L’émotion est à son comble lorsque le lecteur de cassettes diffuse un vieux discours politique, quand Ruth Rosenthal entonne Auschwitz ou imite le tir des mitraillettes et l’explosion des bombes sur Omaha. Ses textes parlent de toutes les souffrances, pas seulement du problème israélo-palestinien (loin de là), de l’impudence des hommes face à leur soif de destruction, de leur impudeur de pouvoir et de domination. Il n’y a pas de message, juste un effroyable constat sur les souffrances accumulées, le point de non-retour se rapprochant dangereusement et l’espoir ténu d’une nécessaire rédemption. Certainement l’un des plus beaux concerts de toute cette année 2009, une ambiance proche du recueillement - mais absolument pas mortifère malgré les thèmes abordés. Un mélange d’apaisement et de tristesse insondable, d’espoir et de résignation.

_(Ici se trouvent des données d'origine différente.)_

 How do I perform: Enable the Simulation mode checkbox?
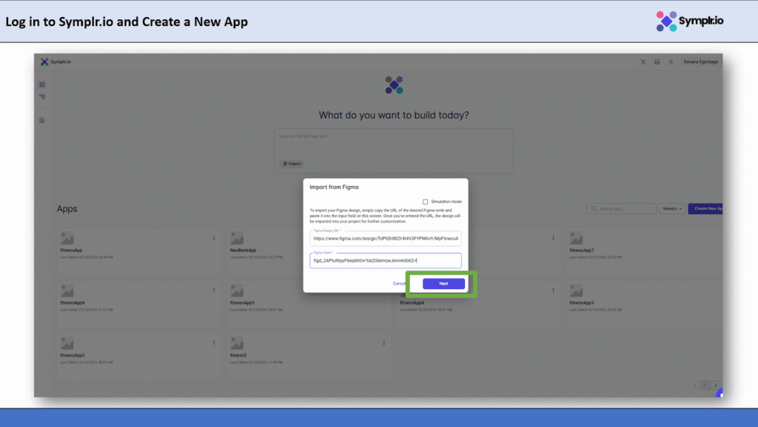425,202
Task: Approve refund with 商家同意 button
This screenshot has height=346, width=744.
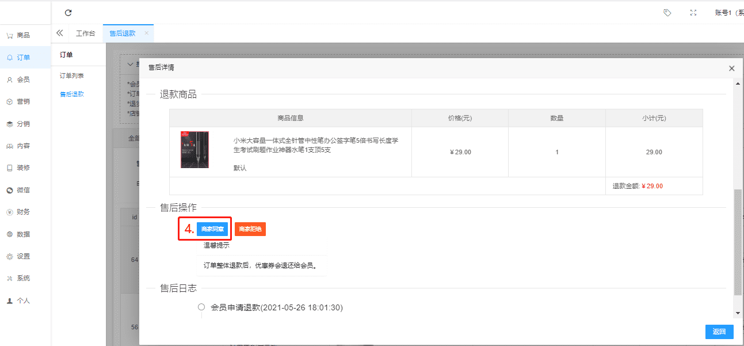Action: click(x=212, y=229)
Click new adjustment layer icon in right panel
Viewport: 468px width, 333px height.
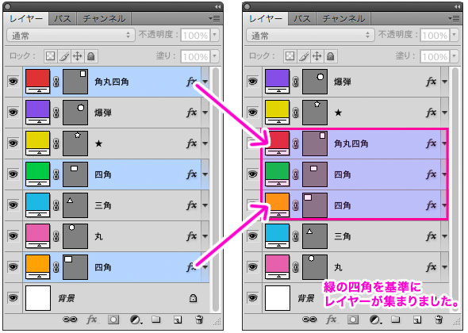click(x=375, y=320)
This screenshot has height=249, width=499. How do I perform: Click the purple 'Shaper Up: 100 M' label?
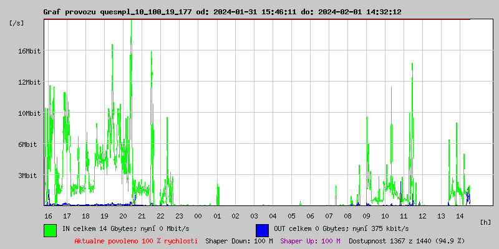click(310, 241)
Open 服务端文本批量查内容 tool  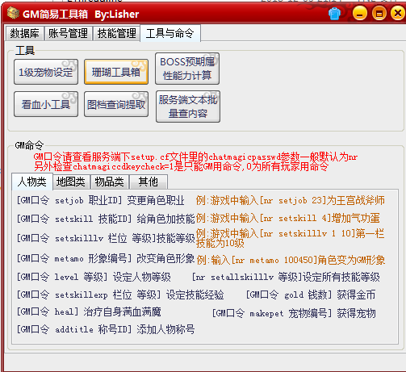point(188,107)
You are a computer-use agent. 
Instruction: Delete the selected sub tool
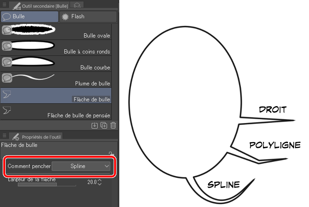(113, 125)
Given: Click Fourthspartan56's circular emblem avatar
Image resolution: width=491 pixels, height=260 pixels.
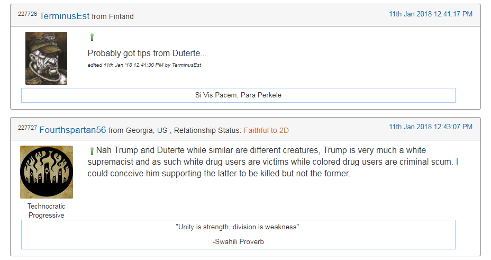Looking at the screenshot, I should pyautogui.click(x=47, y=172).
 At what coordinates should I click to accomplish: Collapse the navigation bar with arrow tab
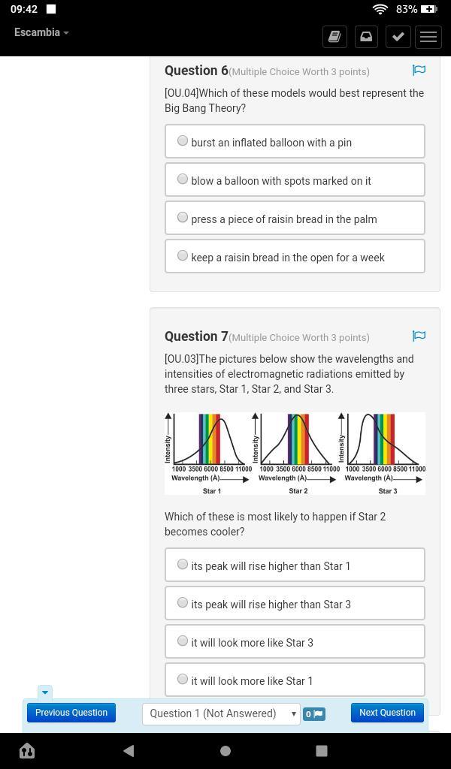(x=44, y=692)
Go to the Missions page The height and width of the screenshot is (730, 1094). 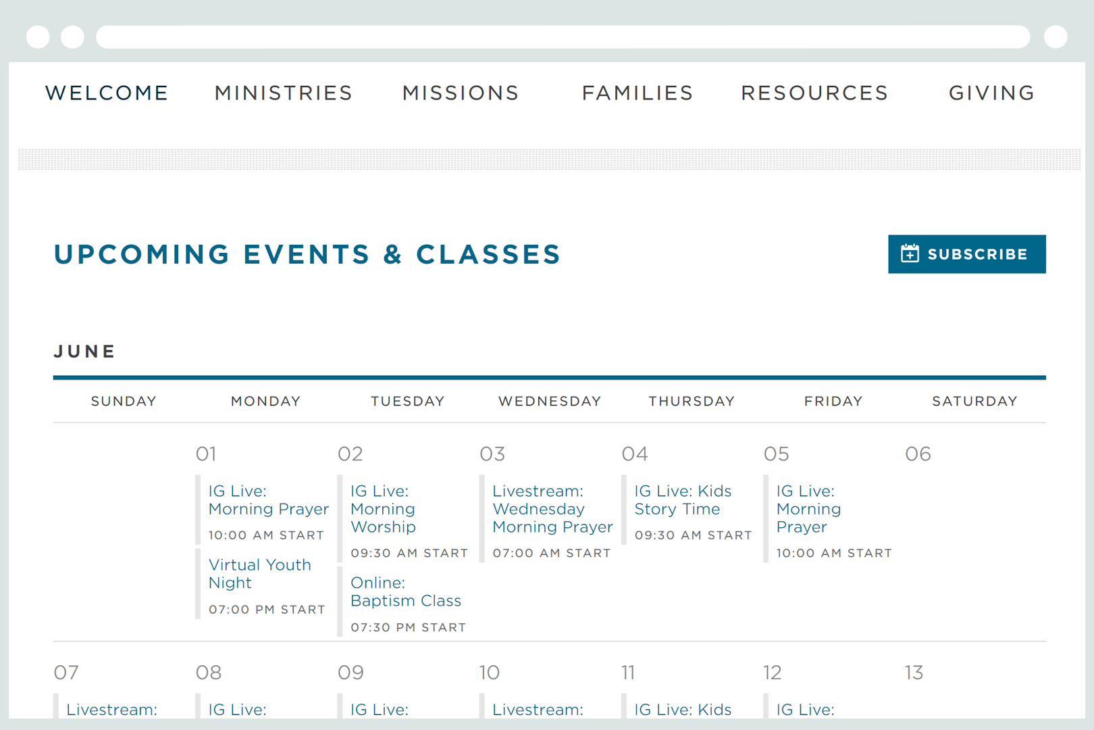click(461, 93)

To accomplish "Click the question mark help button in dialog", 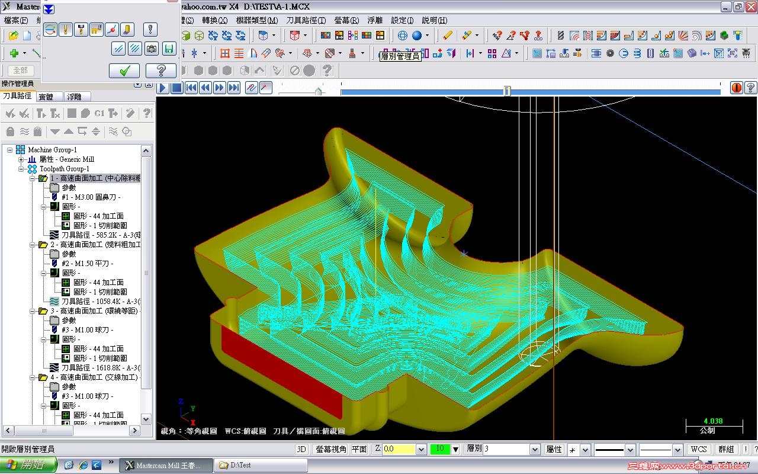I will pyautogui.click(x=160, y=71).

Question discographie, le seul et unique album - un double CD - de Winter Family publié par Sub Rosa est épuisé depuis longtemps aussi le duo propose lors de ses concerts des versions CDr de ce disque magnifique. Mais il y a beaucoup mieux : huit des quatorze titres ont été compilés sur un vinyle publié par Marienbad records, intitulé Where Did You Go My Boy ? et dont l’artwork représente la carte d’un pays morcelé et divisé. Une trop vieille histoire. Est également inclus un DVD comprenant notamment le magnifique République, images que je vous invite également à découvrir ici.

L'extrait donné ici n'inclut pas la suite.